WASHINGTON — The U.S. imposed sanctions on three nephews of Venezuelan President Nicolás Maduro, among others, on Thursday as President Donald Trump looks to inflict further pressure on the South American nation.
The new sanctions on Franqui Flores, Carlos Flores and Efrain Campo come a day after Trump announced that the U.S. had seized an oil tanker off the coast of Venezuela. Also included in the sanctions are Panamanian businessman Ramon Carretero, six firms and six Venezuela-flagged ships accused of transporting Venezuelan oil.
Carretero is accused of facilitating oil shipments on behalf of the Venezuelan government, and the Treasury says he has had business dealings with the Maduro-Flores family, including partnering in several companies together.
The Treasury’s Office of Foreign Assets Control published the list of sanctions on Thursday.
The sanctions are meant to deny them access to any property or financial assets held in the U.S., and the penalties are intended to prevent U.S. companies and citizens from doing business with them. Banks and financial institutions that violate that restriction expose themselves to sanctions or enforcement actions.

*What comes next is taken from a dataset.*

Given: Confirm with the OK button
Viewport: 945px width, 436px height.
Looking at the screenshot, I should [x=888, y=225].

Treasury Secretary Scott Bessent said in a statement that “Nicolas Maduro and his criminal associates in Venezuela are flooding the United States with drugs that are poisoning the American people.”

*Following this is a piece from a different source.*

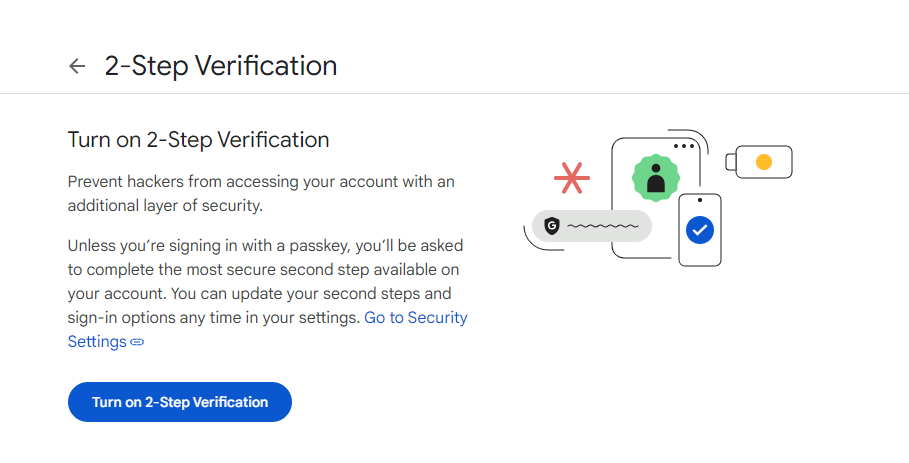This screenshot has width=909, height=463.
Task: Click the link icon after Security Settings
Action: (x=137, y=342)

“Under President Trump’s leadership, Treasury is holding the regime and its circle of cronies and companies accountable for its continued crimes,” he said.
This is not the first time Maduro’s family has been involved in a political tit-for-tat with the U.S.
In October 2022, Venezuela freed seven imprisoned Americans in exchange for the United States releasing Flores and Campo, who had been jailed for years on narcotics convictions. The pair were arrested in Haiti in a Drug Enforcement Administration sting in 2015 and convicted the following year in New York.
Carlos Flores had been sanctioned in July 2017 but was removed from Treasury’s list in 2022 during the Biden administration years in an effort to promote negotiations for democratic elections in Venezuela.
The U.S.’s latest actions against Venezuela follow a series of deadly strikes the U.S. has conducted on alleged drug-smuggling boats in the Caribbean Sea and eastern Pacific Ocean, which have killed at least 87 people since early September.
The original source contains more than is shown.